| Stated task |
Retype the entries below word for word, starting at the line that contains "Open the graduation cap training icon" and ending at the end of the entries. Leave the pictures out of your answer.

------------------------------------

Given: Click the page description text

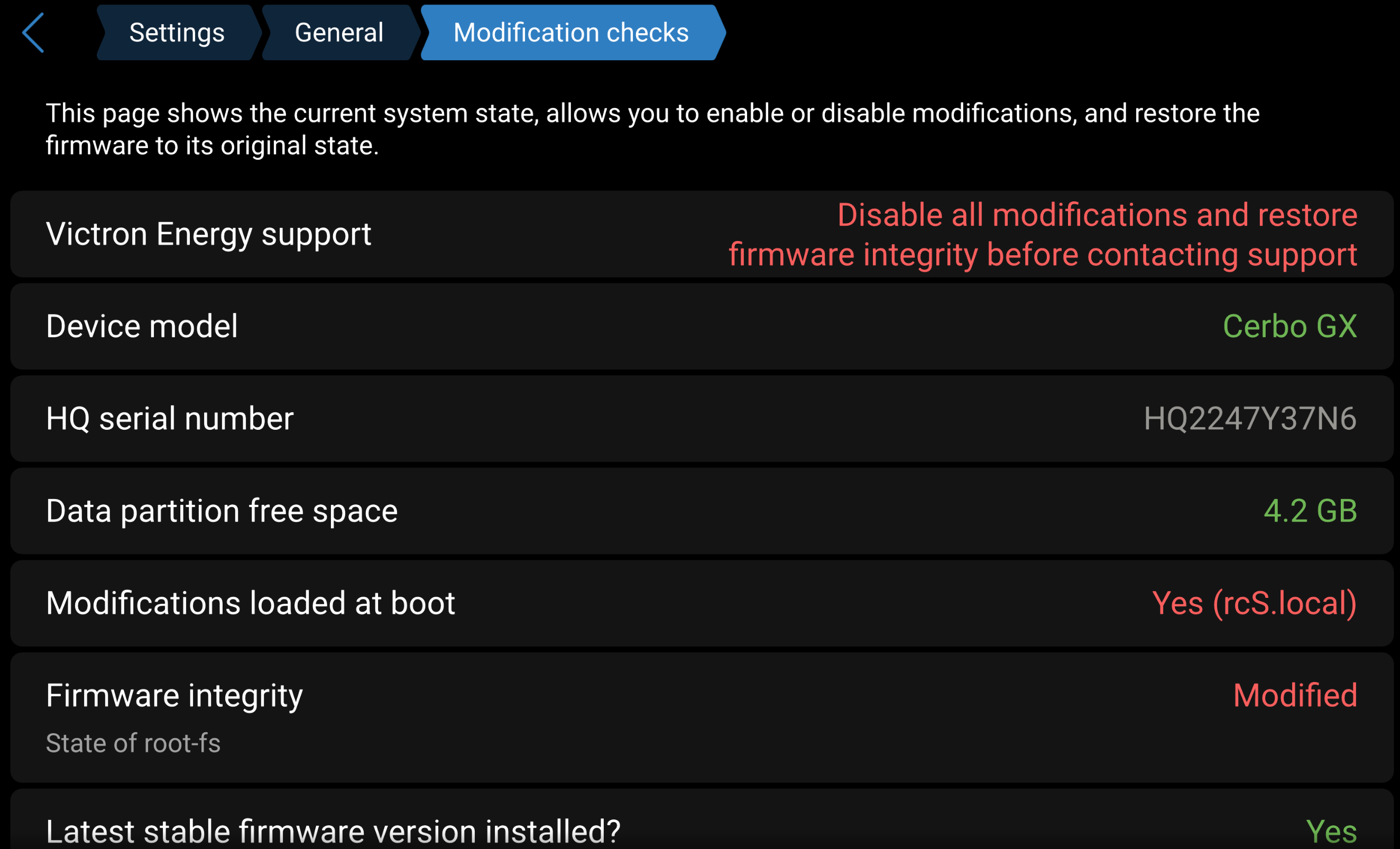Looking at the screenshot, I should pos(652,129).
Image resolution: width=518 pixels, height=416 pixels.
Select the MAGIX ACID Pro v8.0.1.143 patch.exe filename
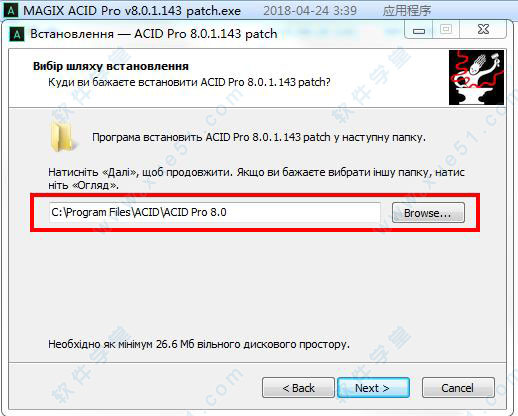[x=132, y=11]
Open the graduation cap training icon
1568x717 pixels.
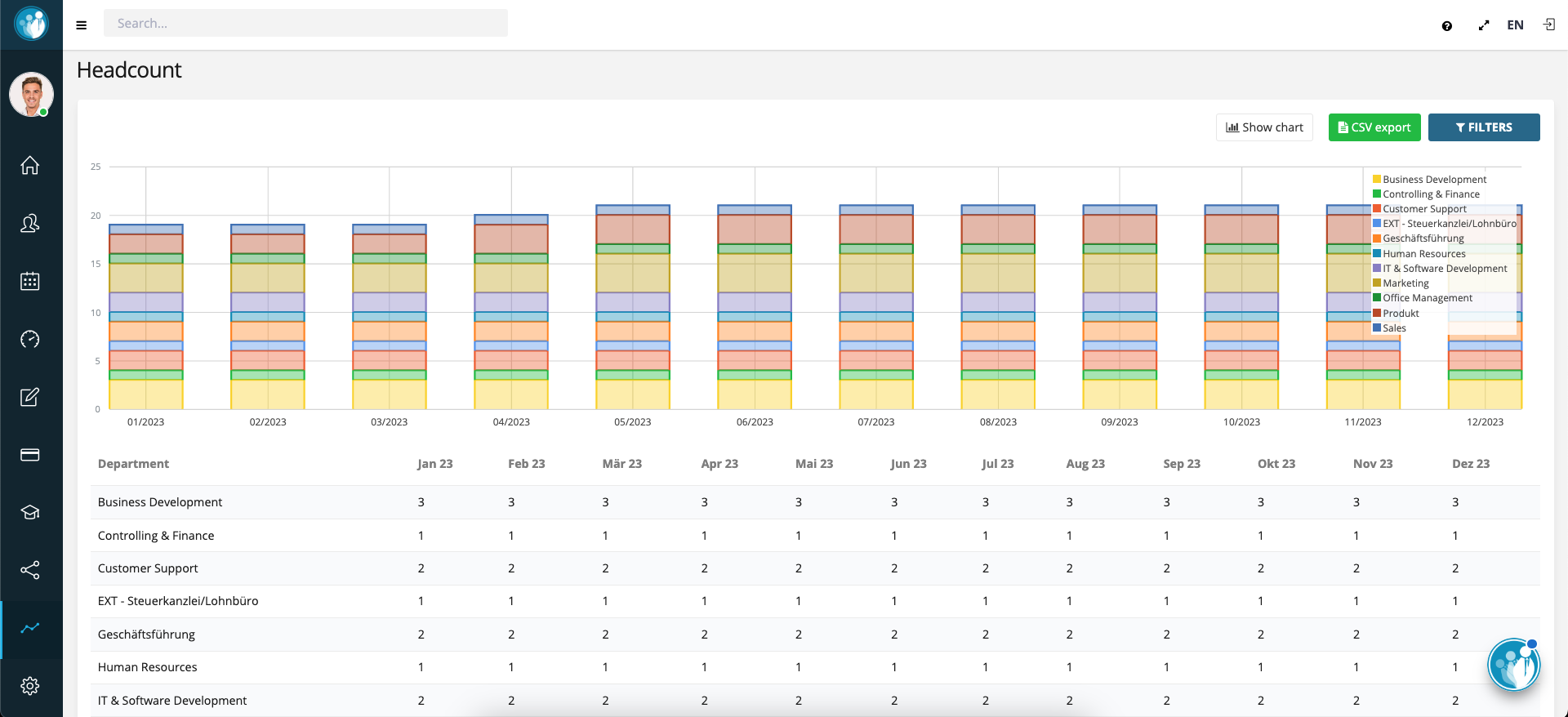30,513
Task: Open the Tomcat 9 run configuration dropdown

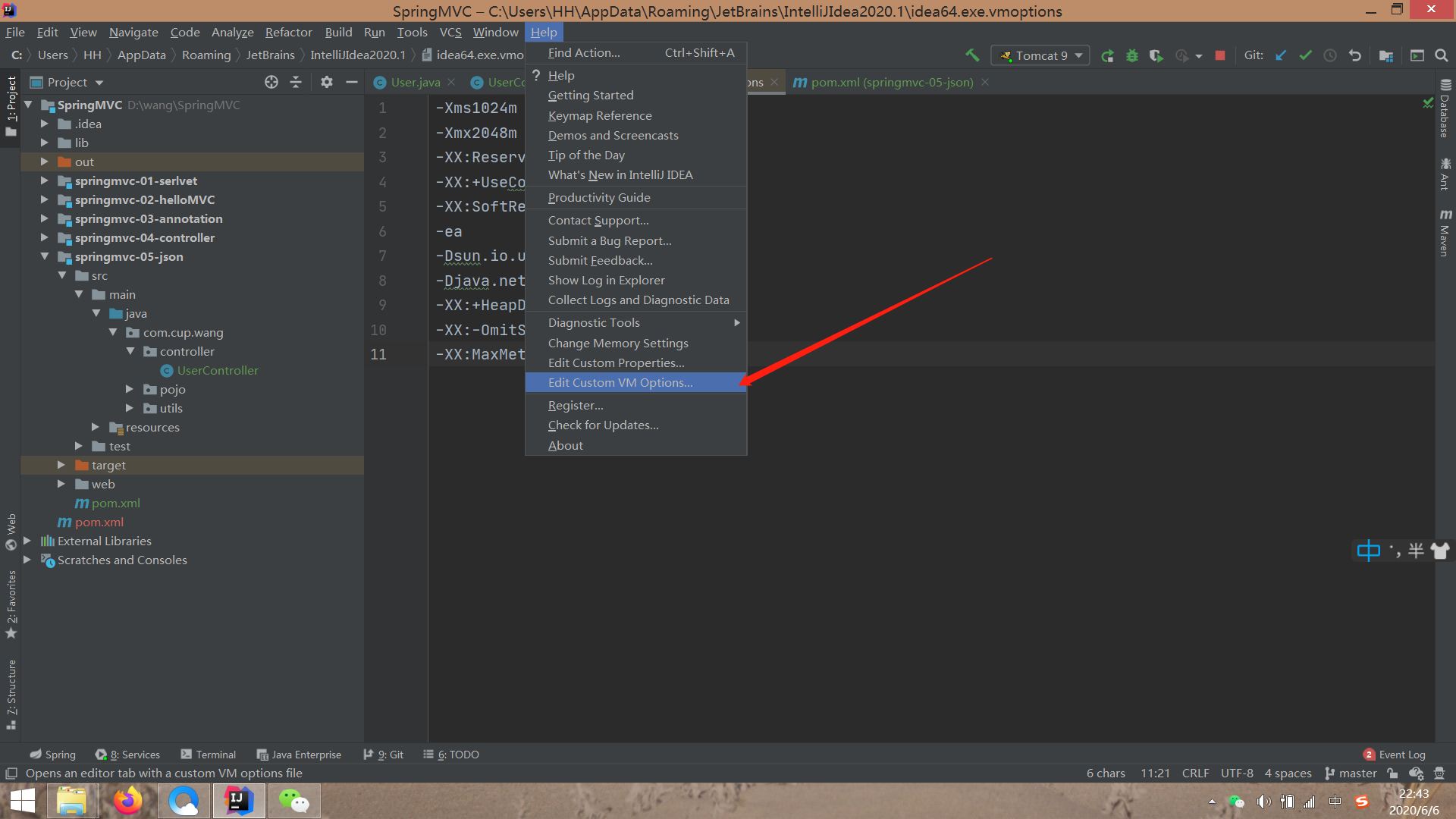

------------------------------------

| Result of this exercise |
Open the graduation cap training icon
1568x717 pixels.
30,513
Task: Open the Tomcat 9 run configuration dropdown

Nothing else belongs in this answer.